Kementerian Perdagangan (Kemendag) mencatat bahwa aturan terkait kemasan rokok di Indonesia sebaiknya tidak mengacu pada Konvensi Kerangka Kerja Pengendalian Tembakau (Framework Convention on Tobacco Control/FCTC). Hal ini karena FCTC bukan lembaga standar internasional yang berwenang menetapkan standar kemasan rokok, termasuk aturan kemasan rokok polos.
Angga Handian Putra, Negosiator Perdagangan Ahli Madya Kemendag, menjelaskan bahwa ketentuan dalam FCTC tidak secara spesifik mengatur kebijakan kemasan polos pada rokok, sehingga FCTC bukan lembaga standar internasional yang berhak membuat standar kemasan polos.

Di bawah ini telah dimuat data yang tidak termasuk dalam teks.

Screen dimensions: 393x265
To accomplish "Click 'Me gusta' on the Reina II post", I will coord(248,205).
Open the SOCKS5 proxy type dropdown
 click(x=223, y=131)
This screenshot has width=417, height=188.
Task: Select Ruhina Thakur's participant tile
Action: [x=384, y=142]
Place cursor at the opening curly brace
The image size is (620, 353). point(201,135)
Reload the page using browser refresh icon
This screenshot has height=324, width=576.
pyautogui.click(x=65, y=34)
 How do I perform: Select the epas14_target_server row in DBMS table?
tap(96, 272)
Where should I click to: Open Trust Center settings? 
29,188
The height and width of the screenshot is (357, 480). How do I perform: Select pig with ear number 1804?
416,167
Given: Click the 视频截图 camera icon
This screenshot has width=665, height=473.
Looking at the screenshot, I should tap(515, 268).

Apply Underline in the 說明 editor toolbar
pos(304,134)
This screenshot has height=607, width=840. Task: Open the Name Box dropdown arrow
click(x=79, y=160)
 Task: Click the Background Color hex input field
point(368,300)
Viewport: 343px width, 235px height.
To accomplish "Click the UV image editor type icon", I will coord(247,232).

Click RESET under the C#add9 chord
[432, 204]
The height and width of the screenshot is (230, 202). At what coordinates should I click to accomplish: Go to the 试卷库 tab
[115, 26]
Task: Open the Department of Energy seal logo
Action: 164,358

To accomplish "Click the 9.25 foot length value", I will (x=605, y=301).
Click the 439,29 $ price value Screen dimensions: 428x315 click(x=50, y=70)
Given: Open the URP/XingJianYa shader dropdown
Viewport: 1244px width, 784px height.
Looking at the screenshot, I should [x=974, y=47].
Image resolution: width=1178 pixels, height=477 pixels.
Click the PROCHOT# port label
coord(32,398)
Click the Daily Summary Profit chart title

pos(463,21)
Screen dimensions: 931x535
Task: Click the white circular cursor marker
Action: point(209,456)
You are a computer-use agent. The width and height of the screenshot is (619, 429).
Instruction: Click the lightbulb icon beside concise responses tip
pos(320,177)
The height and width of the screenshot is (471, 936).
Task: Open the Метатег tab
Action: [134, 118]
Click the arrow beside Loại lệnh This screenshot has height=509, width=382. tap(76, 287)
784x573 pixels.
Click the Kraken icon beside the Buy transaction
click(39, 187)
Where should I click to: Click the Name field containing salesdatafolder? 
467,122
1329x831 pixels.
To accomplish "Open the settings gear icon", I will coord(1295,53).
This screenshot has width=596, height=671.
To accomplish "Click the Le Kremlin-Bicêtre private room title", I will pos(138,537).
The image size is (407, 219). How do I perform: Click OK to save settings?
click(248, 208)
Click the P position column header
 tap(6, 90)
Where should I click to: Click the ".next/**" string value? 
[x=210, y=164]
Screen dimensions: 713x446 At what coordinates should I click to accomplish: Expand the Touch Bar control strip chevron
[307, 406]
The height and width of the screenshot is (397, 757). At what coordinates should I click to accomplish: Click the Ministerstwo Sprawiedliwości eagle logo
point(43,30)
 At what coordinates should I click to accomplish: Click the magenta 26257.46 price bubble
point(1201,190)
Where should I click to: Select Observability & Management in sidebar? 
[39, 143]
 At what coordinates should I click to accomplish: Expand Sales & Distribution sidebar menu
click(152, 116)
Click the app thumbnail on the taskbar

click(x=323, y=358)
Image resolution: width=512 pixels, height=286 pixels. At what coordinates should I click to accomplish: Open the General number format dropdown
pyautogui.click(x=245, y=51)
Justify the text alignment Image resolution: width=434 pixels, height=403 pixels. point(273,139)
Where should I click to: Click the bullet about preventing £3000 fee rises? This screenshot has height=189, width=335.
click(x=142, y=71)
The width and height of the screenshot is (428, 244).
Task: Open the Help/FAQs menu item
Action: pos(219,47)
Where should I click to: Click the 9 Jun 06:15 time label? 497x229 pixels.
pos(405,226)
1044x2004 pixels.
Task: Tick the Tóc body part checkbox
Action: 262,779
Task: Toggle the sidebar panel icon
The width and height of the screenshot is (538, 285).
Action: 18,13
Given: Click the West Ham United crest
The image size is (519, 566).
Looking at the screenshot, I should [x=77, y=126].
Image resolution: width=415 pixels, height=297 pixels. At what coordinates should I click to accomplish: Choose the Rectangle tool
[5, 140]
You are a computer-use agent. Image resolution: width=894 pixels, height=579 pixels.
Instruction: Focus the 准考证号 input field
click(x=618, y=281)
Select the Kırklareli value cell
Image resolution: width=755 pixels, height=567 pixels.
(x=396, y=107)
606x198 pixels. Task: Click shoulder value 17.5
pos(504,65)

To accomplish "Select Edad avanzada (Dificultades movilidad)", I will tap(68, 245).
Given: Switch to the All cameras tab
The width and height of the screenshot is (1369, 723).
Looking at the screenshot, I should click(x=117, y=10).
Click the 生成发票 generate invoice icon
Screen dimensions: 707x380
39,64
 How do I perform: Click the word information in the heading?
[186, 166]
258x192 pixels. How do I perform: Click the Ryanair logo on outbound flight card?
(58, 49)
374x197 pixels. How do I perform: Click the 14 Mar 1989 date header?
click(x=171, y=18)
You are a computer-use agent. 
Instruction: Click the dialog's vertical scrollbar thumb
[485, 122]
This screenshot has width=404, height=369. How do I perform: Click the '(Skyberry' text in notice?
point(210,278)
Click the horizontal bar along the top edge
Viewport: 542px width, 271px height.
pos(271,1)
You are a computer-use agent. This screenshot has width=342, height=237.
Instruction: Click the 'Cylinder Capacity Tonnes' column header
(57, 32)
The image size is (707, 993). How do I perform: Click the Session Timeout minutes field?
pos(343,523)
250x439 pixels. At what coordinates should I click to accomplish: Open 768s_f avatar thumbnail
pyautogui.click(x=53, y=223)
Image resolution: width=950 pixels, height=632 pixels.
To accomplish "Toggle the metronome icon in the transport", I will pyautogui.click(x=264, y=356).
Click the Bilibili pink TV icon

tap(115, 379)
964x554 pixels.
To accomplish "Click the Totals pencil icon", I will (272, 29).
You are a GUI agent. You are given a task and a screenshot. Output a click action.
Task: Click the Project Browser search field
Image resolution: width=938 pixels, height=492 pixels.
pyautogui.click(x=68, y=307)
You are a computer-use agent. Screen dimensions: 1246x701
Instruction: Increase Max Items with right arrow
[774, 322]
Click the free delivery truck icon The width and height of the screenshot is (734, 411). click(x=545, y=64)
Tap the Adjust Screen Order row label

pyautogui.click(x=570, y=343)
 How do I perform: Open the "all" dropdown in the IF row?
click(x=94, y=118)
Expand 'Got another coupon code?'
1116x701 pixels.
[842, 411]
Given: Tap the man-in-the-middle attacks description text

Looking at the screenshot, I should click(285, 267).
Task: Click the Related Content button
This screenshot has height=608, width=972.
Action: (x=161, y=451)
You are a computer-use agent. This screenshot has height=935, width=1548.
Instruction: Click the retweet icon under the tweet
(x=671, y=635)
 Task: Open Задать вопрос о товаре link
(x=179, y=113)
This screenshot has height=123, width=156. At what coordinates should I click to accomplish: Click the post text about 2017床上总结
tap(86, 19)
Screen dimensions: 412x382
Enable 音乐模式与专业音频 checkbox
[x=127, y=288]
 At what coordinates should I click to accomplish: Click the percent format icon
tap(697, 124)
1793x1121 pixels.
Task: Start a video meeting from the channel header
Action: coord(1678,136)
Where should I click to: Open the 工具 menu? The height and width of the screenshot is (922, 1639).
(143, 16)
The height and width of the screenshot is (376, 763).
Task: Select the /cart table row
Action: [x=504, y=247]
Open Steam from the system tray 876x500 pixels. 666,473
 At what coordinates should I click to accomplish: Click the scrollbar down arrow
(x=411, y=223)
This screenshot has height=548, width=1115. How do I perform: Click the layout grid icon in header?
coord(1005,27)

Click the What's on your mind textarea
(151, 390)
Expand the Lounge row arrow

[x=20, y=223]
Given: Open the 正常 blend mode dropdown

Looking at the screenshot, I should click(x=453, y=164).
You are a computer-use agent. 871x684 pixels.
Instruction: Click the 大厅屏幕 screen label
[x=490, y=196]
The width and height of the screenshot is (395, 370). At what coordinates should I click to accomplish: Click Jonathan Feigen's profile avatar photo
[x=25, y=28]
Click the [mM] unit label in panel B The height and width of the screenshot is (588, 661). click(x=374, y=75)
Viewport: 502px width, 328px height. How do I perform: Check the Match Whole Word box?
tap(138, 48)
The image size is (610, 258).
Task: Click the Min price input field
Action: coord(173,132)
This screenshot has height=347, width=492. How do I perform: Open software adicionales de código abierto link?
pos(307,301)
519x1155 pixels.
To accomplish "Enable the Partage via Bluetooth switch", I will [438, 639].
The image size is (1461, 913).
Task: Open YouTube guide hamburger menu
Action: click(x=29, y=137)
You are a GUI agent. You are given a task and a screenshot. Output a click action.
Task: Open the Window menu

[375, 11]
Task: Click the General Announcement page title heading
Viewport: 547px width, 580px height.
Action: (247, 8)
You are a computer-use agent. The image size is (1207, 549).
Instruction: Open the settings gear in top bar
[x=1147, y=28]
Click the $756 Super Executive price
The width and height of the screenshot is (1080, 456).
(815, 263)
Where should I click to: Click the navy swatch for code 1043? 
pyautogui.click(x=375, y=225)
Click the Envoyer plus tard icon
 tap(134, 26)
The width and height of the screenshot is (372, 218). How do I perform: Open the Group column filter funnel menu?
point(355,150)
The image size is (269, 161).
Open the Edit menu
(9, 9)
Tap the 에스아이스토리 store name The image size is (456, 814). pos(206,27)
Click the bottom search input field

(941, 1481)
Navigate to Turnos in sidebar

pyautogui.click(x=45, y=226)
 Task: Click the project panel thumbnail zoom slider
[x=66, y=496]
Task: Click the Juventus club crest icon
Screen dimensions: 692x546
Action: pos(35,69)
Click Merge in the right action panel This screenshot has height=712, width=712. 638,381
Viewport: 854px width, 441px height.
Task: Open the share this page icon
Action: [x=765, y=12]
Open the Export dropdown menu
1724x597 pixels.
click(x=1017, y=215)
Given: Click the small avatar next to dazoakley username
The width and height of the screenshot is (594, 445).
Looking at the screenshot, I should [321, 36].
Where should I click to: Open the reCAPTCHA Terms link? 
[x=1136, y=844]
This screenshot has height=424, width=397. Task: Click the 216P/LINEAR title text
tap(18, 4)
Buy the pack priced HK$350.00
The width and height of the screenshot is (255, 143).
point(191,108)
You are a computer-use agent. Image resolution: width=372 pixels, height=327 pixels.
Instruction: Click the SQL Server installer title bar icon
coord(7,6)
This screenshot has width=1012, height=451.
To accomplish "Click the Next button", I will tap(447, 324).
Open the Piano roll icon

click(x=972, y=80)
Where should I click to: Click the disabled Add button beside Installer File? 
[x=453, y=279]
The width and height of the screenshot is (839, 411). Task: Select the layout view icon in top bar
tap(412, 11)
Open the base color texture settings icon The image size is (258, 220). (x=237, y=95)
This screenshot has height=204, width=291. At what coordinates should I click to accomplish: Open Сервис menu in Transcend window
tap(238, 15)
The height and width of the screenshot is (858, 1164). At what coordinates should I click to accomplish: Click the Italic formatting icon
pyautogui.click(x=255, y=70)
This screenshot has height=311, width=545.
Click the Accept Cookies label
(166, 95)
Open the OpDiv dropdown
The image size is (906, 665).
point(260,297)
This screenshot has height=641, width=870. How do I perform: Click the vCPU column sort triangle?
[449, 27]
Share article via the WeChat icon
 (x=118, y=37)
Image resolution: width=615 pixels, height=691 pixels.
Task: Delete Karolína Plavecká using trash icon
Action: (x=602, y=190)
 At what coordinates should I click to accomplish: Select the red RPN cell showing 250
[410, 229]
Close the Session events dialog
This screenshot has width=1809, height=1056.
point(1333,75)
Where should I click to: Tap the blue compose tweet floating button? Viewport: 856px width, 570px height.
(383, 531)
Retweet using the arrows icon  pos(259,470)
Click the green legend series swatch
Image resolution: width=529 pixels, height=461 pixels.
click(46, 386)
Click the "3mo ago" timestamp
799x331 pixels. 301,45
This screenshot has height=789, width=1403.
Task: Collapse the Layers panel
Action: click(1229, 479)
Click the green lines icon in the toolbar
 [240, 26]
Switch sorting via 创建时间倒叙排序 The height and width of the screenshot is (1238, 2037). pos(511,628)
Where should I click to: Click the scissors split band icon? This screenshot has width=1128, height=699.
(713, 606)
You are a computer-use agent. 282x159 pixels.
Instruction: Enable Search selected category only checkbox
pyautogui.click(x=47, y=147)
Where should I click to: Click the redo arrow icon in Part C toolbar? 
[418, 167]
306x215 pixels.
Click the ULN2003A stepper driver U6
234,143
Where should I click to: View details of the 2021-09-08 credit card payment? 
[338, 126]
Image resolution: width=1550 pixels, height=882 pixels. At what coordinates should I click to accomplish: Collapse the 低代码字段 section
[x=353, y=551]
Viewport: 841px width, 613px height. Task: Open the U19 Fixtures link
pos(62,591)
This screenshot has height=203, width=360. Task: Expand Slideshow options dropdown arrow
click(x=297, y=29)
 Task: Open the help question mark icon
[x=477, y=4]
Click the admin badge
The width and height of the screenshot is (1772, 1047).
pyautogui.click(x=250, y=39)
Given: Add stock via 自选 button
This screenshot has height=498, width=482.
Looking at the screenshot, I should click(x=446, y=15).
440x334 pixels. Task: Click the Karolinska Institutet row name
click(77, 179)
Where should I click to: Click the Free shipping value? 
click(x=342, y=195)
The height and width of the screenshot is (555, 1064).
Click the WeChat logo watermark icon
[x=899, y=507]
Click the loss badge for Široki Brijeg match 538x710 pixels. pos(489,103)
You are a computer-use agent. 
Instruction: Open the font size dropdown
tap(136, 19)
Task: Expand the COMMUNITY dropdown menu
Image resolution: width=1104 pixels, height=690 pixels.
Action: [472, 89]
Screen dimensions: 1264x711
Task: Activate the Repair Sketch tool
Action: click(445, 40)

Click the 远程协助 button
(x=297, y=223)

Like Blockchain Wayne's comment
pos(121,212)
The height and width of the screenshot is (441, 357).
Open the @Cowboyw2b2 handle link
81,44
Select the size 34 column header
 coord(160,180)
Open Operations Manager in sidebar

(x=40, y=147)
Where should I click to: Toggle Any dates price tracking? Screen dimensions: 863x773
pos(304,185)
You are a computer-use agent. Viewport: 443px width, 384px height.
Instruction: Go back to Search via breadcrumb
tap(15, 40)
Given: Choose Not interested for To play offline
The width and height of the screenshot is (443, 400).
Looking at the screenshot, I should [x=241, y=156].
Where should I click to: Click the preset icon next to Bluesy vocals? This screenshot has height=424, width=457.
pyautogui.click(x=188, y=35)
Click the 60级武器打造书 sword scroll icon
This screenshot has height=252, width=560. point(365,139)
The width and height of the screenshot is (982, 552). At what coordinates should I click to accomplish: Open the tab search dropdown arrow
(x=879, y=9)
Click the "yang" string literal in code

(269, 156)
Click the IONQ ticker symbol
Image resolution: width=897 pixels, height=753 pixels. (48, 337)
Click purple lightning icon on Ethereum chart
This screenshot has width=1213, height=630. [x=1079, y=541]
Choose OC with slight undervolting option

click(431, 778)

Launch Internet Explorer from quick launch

Menurutnya, ketentuan dalam FCTC bersifat umum dan tidak dapat dianggap sebagai standar seperti yang diatur dalam perjanjian WTO (World Trade Organization), khususnya Technical Barrier to Trade Agreement.
Pemerintah melalui Kementerian Kesehatan sedang merancang aturan pelaksana Peraturan Pemerintah (PP) No 28/2024 tentang Peraturan Pelaksanaan Undang-Undang No 17 Tahun 2023 Tentang Kesehatan yang mengatur bahwa kemasan rokok harus memenuhi standar yang ditentukan pemerintah. Aturan ini termasuk mengatur ukuran dan warna kemasan, serta hanya boleh mencantumkan peringatan kesehatan tanpa logo merek rokok.
Angga menekankan bahwa Indonesia tidak bisa secara langsung mengadopsi kebijakan kemasan polos yang diterapkan di Australia, karena struktur pasar kedua negara berbeda. Dia juga mencatat bahwa Australia melalui proses panjang dalam merumuskan kebijakan kemasan polos untuk produk tembakau.
Angga berharap Kementerian Kesehatan dalam mengembangkan konsep kebijakan kemasan polos harus didukung oleh bukti ilmiah dan mempertimbangkan ketentuan yang ada dalam WTO.